I give her a hug, drain my martini, set the glass on the table, and tell her to have fun . . . As much as she can, considering the crowd she’s managing. The massive chandeliers hanging from the ceiling have been dimmed, so the lighting isn’t great. Or maybe it’s the effects of the martini impacting the clarity of my vision.

I’ve never been a big drinker. In college when my friends were chugging beer and doing keg stands at frat parties, I’d be the girl nursing the same red plastic cup all night. It didn’t help that all they usually had was beer, which I’ve never developed a taste for. So even though I’ve been sipping the same martini since I arrived, downing the back half of it hits me like I’ve chugged an entire bottle of vodka straight without eating . . . For at least two days. The feeling won’t last long, but it’s discombobulating regardless.

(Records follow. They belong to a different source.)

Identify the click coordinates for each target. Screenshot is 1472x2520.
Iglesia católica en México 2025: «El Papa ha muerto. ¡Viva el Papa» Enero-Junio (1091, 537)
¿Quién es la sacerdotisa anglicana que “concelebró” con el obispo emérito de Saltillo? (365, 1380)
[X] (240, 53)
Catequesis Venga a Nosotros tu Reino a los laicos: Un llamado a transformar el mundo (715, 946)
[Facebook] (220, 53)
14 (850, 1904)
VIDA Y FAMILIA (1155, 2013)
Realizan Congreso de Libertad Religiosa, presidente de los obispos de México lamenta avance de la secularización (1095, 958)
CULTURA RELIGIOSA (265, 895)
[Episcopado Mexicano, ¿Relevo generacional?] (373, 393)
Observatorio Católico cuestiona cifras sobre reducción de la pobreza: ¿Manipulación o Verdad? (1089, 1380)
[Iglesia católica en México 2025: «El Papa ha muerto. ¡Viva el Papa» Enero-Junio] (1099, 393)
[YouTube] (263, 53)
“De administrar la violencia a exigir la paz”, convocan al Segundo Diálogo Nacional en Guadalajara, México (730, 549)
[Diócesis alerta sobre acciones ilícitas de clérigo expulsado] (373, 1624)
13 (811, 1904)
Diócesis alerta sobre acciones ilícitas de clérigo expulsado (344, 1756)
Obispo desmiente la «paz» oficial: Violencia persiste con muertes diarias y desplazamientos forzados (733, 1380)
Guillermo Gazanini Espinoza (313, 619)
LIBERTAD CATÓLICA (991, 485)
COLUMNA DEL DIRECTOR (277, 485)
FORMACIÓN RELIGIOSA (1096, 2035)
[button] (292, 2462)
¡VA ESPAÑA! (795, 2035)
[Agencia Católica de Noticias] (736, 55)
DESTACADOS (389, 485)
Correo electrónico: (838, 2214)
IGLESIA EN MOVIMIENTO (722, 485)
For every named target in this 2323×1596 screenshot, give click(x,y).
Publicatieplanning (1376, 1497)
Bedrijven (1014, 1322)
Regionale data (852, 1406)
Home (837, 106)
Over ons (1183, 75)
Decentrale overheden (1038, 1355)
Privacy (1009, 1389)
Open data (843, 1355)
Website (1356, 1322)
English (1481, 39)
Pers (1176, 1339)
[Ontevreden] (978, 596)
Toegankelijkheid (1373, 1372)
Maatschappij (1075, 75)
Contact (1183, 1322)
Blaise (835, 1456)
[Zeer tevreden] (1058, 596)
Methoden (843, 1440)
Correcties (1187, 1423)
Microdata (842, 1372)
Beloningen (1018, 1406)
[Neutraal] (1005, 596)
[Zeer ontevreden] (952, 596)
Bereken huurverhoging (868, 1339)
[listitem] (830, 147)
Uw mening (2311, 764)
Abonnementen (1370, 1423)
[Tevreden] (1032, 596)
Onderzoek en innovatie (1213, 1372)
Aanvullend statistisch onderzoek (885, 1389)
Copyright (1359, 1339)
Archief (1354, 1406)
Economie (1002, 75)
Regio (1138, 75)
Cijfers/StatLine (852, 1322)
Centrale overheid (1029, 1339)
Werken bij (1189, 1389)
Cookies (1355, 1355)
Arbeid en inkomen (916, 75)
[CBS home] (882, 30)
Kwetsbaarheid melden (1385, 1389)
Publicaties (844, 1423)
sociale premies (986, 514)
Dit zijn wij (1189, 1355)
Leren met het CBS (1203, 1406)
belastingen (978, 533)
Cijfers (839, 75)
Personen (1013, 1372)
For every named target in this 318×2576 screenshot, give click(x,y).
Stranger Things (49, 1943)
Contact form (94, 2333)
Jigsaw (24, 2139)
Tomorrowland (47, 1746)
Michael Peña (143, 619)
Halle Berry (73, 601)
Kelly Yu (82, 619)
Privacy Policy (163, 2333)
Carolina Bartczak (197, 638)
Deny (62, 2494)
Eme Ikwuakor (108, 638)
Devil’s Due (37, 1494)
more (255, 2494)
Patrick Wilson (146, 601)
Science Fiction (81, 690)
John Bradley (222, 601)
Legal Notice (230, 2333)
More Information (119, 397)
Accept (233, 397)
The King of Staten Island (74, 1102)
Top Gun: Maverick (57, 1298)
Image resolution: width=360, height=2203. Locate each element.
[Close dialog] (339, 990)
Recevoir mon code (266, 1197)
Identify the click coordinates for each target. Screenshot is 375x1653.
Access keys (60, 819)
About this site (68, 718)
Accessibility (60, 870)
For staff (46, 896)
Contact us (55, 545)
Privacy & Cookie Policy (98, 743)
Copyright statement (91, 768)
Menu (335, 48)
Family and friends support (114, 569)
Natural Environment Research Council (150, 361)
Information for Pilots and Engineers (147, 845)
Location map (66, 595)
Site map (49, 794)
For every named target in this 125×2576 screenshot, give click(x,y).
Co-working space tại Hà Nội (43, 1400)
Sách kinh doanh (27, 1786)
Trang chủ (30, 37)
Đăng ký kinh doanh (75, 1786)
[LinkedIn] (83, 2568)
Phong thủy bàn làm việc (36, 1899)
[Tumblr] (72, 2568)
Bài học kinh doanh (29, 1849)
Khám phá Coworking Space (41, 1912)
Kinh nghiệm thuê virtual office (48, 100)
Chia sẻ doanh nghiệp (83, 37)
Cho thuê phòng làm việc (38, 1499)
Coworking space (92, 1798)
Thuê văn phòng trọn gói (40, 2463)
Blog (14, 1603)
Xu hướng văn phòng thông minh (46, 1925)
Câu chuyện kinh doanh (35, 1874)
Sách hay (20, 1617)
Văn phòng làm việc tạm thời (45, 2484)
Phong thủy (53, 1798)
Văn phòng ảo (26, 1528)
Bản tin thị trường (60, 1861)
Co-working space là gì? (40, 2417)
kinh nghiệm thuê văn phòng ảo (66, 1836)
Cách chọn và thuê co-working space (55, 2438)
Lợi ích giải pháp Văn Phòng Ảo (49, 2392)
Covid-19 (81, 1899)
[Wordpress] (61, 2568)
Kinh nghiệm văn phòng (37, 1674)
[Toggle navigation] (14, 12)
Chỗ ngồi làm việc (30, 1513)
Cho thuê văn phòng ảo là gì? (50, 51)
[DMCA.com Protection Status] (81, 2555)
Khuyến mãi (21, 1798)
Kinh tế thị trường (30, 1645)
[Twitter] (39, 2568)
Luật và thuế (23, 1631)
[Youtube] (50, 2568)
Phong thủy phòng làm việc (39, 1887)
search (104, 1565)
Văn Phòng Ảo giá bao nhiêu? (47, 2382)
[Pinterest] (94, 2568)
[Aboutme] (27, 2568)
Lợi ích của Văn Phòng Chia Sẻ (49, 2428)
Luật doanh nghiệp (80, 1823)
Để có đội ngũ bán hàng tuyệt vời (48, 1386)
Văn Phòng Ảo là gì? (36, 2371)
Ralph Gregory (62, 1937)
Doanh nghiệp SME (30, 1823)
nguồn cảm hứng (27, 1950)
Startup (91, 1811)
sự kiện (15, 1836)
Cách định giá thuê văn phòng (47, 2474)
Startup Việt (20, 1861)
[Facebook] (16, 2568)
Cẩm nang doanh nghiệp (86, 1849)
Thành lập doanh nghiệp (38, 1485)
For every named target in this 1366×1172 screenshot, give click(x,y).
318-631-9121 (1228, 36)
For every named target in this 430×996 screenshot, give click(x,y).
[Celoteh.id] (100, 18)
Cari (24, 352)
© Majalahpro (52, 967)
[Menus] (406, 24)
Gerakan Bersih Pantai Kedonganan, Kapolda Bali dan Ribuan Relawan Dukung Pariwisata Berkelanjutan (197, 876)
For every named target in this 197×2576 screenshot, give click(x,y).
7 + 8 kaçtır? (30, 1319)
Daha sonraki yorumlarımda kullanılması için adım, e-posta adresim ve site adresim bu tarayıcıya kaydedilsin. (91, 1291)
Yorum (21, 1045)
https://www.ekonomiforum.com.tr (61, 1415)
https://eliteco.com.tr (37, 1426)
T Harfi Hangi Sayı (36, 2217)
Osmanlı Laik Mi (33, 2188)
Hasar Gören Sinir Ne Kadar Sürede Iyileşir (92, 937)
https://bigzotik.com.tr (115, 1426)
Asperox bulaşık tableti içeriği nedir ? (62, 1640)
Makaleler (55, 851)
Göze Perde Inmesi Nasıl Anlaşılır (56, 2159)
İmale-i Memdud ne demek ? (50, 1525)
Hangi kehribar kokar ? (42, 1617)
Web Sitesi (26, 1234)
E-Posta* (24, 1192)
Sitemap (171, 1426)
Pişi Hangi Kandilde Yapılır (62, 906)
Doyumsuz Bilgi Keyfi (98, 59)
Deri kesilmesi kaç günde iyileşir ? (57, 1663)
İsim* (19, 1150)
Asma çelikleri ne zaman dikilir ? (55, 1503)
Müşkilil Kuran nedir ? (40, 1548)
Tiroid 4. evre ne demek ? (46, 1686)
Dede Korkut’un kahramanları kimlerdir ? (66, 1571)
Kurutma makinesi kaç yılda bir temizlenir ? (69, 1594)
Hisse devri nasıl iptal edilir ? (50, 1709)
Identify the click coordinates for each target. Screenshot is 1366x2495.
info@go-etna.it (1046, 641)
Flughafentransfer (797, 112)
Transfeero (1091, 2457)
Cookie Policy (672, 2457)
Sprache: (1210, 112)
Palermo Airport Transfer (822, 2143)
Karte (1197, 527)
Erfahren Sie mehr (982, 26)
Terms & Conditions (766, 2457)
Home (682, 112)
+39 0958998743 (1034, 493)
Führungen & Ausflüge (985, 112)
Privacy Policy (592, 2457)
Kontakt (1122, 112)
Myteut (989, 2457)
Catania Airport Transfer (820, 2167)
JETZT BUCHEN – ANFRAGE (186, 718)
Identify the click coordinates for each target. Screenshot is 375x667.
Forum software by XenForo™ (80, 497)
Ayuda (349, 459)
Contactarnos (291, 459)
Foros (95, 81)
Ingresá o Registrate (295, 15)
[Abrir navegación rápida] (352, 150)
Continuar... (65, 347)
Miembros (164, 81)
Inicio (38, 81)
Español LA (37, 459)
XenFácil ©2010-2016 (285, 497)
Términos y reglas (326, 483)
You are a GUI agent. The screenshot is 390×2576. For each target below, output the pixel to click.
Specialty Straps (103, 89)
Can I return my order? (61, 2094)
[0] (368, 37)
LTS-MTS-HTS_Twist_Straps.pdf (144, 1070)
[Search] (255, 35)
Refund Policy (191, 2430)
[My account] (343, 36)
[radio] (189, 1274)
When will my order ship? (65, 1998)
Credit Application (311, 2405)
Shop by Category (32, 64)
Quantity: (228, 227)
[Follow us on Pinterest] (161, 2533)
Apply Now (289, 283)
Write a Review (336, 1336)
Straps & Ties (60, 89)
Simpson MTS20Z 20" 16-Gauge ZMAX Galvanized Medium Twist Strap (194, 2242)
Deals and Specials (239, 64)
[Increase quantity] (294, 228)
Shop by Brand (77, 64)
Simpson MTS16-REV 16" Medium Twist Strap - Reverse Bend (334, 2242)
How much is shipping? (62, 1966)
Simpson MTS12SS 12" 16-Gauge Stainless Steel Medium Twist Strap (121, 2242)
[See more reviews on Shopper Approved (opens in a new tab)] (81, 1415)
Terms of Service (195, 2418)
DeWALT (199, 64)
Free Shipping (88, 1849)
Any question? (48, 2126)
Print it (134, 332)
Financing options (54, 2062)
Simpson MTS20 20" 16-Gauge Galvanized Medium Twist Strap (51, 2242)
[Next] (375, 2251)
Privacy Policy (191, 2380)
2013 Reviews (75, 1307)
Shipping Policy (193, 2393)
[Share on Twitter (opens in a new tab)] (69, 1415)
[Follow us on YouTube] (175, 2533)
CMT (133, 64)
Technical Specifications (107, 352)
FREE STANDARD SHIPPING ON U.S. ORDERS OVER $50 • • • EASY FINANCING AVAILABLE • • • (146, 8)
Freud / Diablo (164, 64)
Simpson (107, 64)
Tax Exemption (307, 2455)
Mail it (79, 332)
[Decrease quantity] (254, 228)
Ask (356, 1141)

I step through the doors and decide before I jump on the subway I should use one of the nice, swanky bathrooms. I’m not sure my bladder will be able to make the trip home and the walk to my apartment. Only a few people mill around in the open foyer, talking on cell phones. I spot the restroom sign and head in that direction, attempting to maintain poise.

The lighting in this hall is even worse, with only a few accent lamps illuminating the way. It’s kind of creepy. The actual bathroom is lovely, with a couch in the corner and a primping mirror. Some woman with ridiculously high heels, abnormally long legs, and a super short, tight dress is currently taking up residence in front of the mirror with half her purse contents strewn over the counter. She’s also talking on her phone, speaker style. She might be on video chat, actually, based on the way she has her phone propped up.

She pauses for a moment, her gaze shifting to me for a quick glance. I don’t even have half a second to form a polite, potentially fake smile before she pulls a face as if she’s smelling garbage and looks away.

I push through the first door to find a plugged toilet. Holding back a gag I move on to the next one and find it’s clean. Once I’m locked safely in my stall, the modelesque bitchy chick resumes her conversation, as if closing the door somehow makes it impossible for me to hear what she says.

I drape my shawl over the hook, along with my purse, and hike up my skirt, tucking it into the front of my dress to prevent it from getting wet and pull a hover squat. I don’t care how nice these bathrooms are, I don’t want my skin touching the seat if I can avoid it.